Data listing:
[BEGIN]
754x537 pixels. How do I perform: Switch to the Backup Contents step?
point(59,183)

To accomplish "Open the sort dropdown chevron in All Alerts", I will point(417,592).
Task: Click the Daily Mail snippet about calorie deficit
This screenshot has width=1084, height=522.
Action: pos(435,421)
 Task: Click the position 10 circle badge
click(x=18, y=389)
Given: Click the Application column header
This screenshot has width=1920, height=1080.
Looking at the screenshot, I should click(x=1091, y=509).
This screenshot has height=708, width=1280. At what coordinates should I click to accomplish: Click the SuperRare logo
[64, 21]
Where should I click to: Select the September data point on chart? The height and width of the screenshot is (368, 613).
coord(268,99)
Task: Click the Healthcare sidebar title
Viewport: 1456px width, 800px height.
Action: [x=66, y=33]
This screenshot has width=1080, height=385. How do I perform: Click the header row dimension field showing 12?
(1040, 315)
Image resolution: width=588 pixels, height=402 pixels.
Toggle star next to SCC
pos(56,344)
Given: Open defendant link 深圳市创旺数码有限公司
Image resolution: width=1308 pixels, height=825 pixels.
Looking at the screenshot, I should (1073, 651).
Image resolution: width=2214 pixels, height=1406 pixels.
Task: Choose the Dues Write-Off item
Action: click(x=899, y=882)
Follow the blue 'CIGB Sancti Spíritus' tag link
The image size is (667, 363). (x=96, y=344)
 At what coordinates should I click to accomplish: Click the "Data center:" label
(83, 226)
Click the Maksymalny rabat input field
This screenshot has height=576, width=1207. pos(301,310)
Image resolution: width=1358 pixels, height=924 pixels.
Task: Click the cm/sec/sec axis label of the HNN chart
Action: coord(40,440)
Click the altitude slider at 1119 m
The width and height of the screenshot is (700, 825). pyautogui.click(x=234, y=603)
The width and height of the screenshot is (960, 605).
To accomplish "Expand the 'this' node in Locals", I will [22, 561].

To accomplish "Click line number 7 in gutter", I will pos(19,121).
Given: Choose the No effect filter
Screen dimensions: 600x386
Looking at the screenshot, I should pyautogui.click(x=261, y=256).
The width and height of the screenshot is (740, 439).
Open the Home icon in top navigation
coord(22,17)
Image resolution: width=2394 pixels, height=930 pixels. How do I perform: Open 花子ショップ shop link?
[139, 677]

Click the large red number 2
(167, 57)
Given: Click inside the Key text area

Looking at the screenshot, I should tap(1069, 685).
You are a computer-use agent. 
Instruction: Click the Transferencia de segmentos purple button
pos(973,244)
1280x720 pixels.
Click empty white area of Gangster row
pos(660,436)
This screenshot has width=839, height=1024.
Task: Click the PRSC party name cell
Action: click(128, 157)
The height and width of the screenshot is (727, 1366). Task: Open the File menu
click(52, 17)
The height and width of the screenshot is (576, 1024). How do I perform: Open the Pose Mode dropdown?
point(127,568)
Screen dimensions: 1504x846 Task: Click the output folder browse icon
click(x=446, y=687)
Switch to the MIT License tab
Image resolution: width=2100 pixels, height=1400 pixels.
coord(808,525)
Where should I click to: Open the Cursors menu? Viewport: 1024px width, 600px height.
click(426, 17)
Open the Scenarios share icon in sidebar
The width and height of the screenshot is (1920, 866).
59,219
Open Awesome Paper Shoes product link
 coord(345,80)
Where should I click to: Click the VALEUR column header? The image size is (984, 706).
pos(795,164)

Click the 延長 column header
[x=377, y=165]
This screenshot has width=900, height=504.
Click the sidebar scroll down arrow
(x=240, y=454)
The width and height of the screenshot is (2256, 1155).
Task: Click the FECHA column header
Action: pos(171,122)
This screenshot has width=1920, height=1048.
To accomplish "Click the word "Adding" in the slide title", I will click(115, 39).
[END]
AIM OF THE TASK:
Update the data listing above by changing "Healthcare" to "Finance" everywhere it appears and leaving the rest unchanged.

THE OUTPUT:
754x537 pixels. How do I perform: Switch to the Backup Contents step?
point(59,183)

To accomplish "Open the sort dropdown chevron in All Alerts", I will point(417,592).
Task: Click the Daily Mail snippet about calorie deficit
This screenshot has width=1084, height=522.
Action: pos(435,421)
 Task: Click the position 10 circle badge
click(x=18, y=389)
Given: Click the Application column header
This screenshot has width=1920, height=1080.
Looking at the screenshot, I should click(x=1091, y=509).
This screenshot has height=708, width=1280. At what coordinates should I click to accomplish: Click the SuperRare logo
[64, 21]
Where should I click to: Select the September data point on chart? The height and width of the screenshot is (368, 613).
coord(268,99)
Task: Click the Finance sidebar title
Viewport: 1456px width, 800px height.
Action: [x=66, y=33]
This screenshot has width=1080, height=385. How do I perform: Click the header row dimension field showing 12?
(1040, 315)
Image resolution: width=588 pixels, height=402 pixels.
Toggle star next to SCC
pos(56,344)
Given: Open defendant link 深圳市创旺数码有限公司
Image resolution: width=1308 pixels, height=825 pixels.
Looking at the screenshot, I should (1073, 651).
Image resolution: width=2214 pixels, height=1406 pixels.
Task: Choose the Dues Write-Off item
Action: click(x=899, y=882)
Follow the blue 'CIGB Sancti Spíritus' tag link
The image size is (667, 363). (x=96, y=344)
 At what coordinates should I click to accomplish: Click the "Data center:" label
(83, 226)
Click the Maksymalny rabat input field
This screenshot has height=576, width=1207. pos(301,310)
Image resolution: width=1358 pixels, height=924 pixels.
Task: Click the cm/sec/sec axis label of the HNN chart
Action: coord(40,440)
Click the altitude slider at 1119 m
The width and height of the screenshot is (700, 825). pyautogui.click(x=234, y=603)
The width and height of the screenshot is (960, 605).
To accomplish "Expand the 'this' node in Locals", I will [22, 561].

To accomplish "Click line number 7 in gutter", I will pos(19,121).
Given: Choose the No effect filter
Screen dimensions: 600x386
Looking at the screenshot, I should pyautogui.click(x=261, y=256).
The width and height of the screenshot is (740, 439).
Open the Home icon in top navigation
coord(22,17)
Image resolution: width=2394 pixels, height=930 pixels. How do I perform: Open 花子ショップ shop link?
[139, 677]

Click the large red number 2
(167, 57)
Given: Click inside the Key text area

Looking at the screenshot, I should tap(1069, 685).
You are a computer-use agent. 
Instruction: Click the Transferencia de segmentos purple button
pos(973,244)
1280x720 pixels.
Click empty white area of Gangster row
pos(660,436)
This screenshot has width=839, height=1024.
Task: Click the PRSC party name cell
Action: click(128, 157)
The height and width of the screenshot is (727, 1366). Task: Open the File menu
click(52, 17)
The height and width of the screenshot is (576, 1024). How do I perform: Open the Pose Mode dropdown?
point(127,568)
Screen dimensions: 1504x846 Task: Click the output folder browse icon
click(x=446, y=687)
Switch to the MIT License tab
Image resolution: width=2100 pixels, height=1400 pixels.
coord(808,525)
Where should I click to: Open the Cursors menu? Viewport: 1024px width, 600px height.
click(426, 17)
Open the Scenarios share icon in sidebar
The width and height of the screenshot is (1920, 866).
59,219
Open Awesome Paper Shoes product link
 coord(345,80)
Where should I click to: Click the VALEUR column header? The image size is (984, 706).
pos(795,164)

Click the 延長 column header
[x=377, y=165]
This screenshot has width=900, height=504.
Click the sidebar scroll down arrow
(x=240, y=454)
The width and height of the screenshot is (2256, 1155).
Task: Click the FECHA column header
Action: pos(171,122)
This screenshot has width=1920, height=1048.
To accomplish "Click the word "Adding" in the slide title", I will click(115, 39).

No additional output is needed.